Forty-five years ago, my parents moved into a house that had no front fence. In most of that Melbourne suburb, although side fences served as a practical sort of divider, lawns sloped freely down to the concrete pavements.
Nobody thought anything of it, I certainly didn’t, but these days the subject of fences and walls is very much on my mind, and I think of that estate’s plan as being symbolic of a kind of trust and freedom that may have disappeared forever.
When I moved into my mother-in-law’s house in her Greek village somewhat later, I was struck by the fact that a high stone wall and a tall wooden gate separated the building from the street. Here was a place with a very different history, one involving brigandage, war and occupation. There was even a hidden entrance to the upstairs bedrooms.
Village life had settled into a quiet tenor by the 1980s. When Aphrodite went out, she simply poked a long stick through the catches on the outside gate, or else tied them together with an old piece of ribbon. This was the signal that she was not at home, and no one would have dreamed of entering the house in her absence. Later a friend from another village told me that his father had often said, "Never trust a man who locks his house".
By that standard, there are now a great many untrustworthy people about: these days village houses have high fences with wrought-iron spikes on top, outside windows are barred, and many are the sophisticated locks and alarm systems, while the population of large and aggressive dogs increases almost daily.
These trends started, I think, with the first waves of immigration in the 1990s, and have become much more marked with the long years of economic crisis Greek society has had to endure.
Then there’s the matter of walls. Humankind has always been fond of them: the oldest of them all is the Great Wall of China, started in 500 BC, and eventually stretching for 22,000 kilometres. I remember when the Berlin wall, all 112 kilometres of it, was constructed in 1961. The East German authorities said it was to prevent the penetration of Fascist influences, but the whole world knew the wall was built to prevent the persistent defection of the population to West Germany.
I also remember my mother saying, "If that communist society is perfect, then why have they had to build a wall to keep people in it?" Twenty-eight years later, the wall came down. Keeping people in, keeping people out. In December last year, Greece finished building its own 12.5 kilometre wall along the Turkish border, roll upon long roll of barbed wire. Who knows when it will come down?
The most sinister construction of all at present is surely the so-called Separation Barrier, constructed by the Israeli government from the year 2000 to replace older barriers. By the summer of 2010, 520 kilometres had been completed, much consisting of nine-metre-tall concrete slabs.
This wall does not follow the Green Line, the pre-1967 Israeli border, but instead cuts deep into the West Bank, isolating a great many Palestinians, and irrevocably altering their lives.

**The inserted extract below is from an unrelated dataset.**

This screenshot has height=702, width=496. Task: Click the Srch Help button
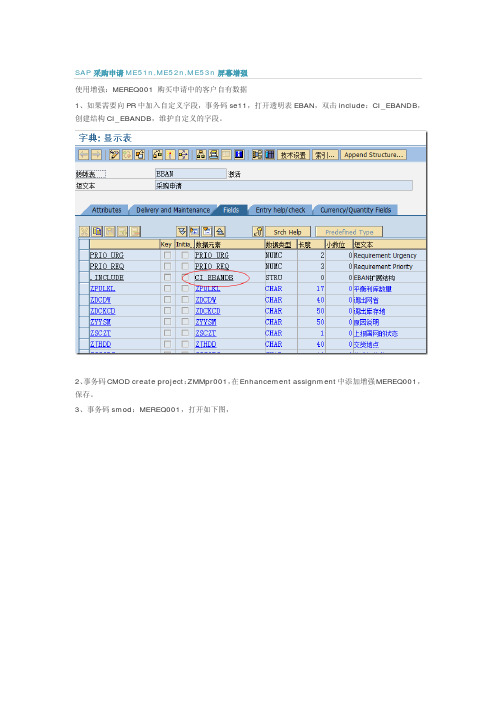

Many human rights activists allege that the Barrier is a land grab rather than a defensive operation, and that two million innocent people have been manoeuvred into an open-air prison, while as early as 2004 the wall was declared by the International Court of Justice to be illegal.
What about Australia? The Australian branch of Amnesty International claims that there are currently more than 7500 people being held in Australian detention centres, of whom 1200 are children, and that there are instances of detention lasting for many months, or even years. Amnesty is raising money for a Freedom from Fences campaign, and recently said that the detention centre on Manus Island violated legal prohibitions against torture.
It is an illusion, surely, to think that safety can be guaranteed by a big enough fence or strong enough wall. Shakespeare caused Pyramus to refer to the vile and wicked wall that separated him from Thisbe. How right comic Pyramus was, and Lord, what fools we mortals be.